▸ **THE DATA**
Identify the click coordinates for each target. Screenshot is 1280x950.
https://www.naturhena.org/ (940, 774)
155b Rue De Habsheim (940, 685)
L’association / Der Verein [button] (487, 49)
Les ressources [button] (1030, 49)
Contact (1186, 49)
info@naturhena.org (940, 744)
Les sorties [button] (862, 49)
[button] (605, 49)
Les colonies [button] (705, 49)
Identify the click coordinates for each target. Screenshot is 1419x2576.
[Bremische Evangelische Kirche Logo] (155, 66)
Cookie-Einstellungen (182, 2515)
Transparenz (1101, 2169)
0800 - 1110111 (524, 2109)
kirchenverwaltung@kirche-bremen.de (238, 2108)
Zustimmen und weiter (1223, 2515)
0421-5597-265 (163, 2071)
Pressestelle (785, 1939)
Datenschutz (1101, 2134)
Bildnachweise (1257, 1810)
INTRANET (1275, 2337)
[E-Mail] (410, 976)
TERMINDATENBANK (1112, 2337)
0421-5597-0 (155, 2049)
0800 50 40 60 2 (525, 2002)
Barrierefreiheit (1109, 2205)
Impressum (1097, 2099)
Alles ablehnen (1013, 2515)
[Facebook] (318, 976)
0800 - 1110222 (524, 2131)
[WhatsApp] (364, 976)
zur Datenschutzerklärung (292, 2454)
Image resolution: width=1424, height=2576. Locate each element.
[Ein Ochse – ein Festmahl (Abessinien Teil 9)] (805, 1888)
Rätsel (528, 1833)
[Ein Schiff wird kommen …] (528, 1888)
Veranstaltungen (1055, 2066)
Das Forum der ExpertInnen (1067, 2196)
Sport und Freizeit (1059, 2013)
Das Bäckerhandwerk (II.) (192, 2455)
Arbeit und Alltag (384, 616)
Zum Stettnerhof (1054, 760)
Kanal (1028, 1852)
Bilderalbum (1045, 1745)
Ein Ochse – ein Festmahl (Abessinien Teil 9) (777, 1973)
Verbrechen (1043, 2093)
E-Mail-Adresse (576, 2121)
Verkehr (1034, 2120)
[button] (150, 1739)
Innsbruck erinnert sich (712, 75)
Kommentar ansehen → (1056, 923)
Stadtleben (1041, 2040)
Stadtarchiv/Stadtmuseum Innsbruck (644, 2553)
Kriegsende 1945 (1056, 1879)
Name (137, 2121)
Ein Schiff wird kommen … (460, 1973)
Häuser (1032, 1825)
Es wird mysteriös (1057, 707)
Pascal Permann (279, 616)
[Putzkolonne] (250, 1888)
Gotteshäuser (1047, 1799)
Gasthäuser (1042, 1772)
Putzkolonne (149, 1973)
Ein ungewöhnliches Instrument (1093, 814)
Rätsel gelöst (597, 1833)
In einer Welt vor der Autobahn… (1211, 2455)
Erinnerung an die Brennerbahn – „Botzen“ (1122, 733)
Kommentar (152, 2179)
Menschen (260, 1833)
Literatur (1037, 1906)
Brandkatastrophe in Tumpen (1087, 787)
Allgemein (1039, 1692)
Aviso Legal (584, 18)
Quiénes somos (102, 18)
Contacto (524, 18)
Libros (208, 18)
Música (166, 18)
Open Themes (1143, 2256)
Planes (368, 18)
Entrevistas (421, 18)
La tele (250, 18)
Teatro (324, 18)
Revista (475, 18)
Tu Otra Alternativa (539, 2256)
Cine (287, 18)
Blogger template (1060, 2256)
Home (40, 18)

▸ **REQUIRED ACTION**
Where the listing above has a line with "Putzkolonne (149, 1973)", start there, and output every line exactly through the line with "Libros (208, 18)", which is also included.

▸ **ANSWER TO THE PROBLEM**
Putzkolonne (149, 1973)
Ein ungewöhnliches Instrument (1093, 814)
Rätsel gelöst (597, 1833)
In einer Welt vor der Autobahn… (1211, 2455)
Erinnerung an die Brennerbahn – „Botzen“ (1122, 733)
Kommentar (152, 2179)
Menschen (260, 1833)
Literatur (1037, 1906)
Brandkatastrophe in Tumpen (1087, 787)
Allgemein (1039, 1692)
Aviso Legal (584, 18)
Quiénes somos (102, 18)
Contacto (524, 18)
Libros (208, 18)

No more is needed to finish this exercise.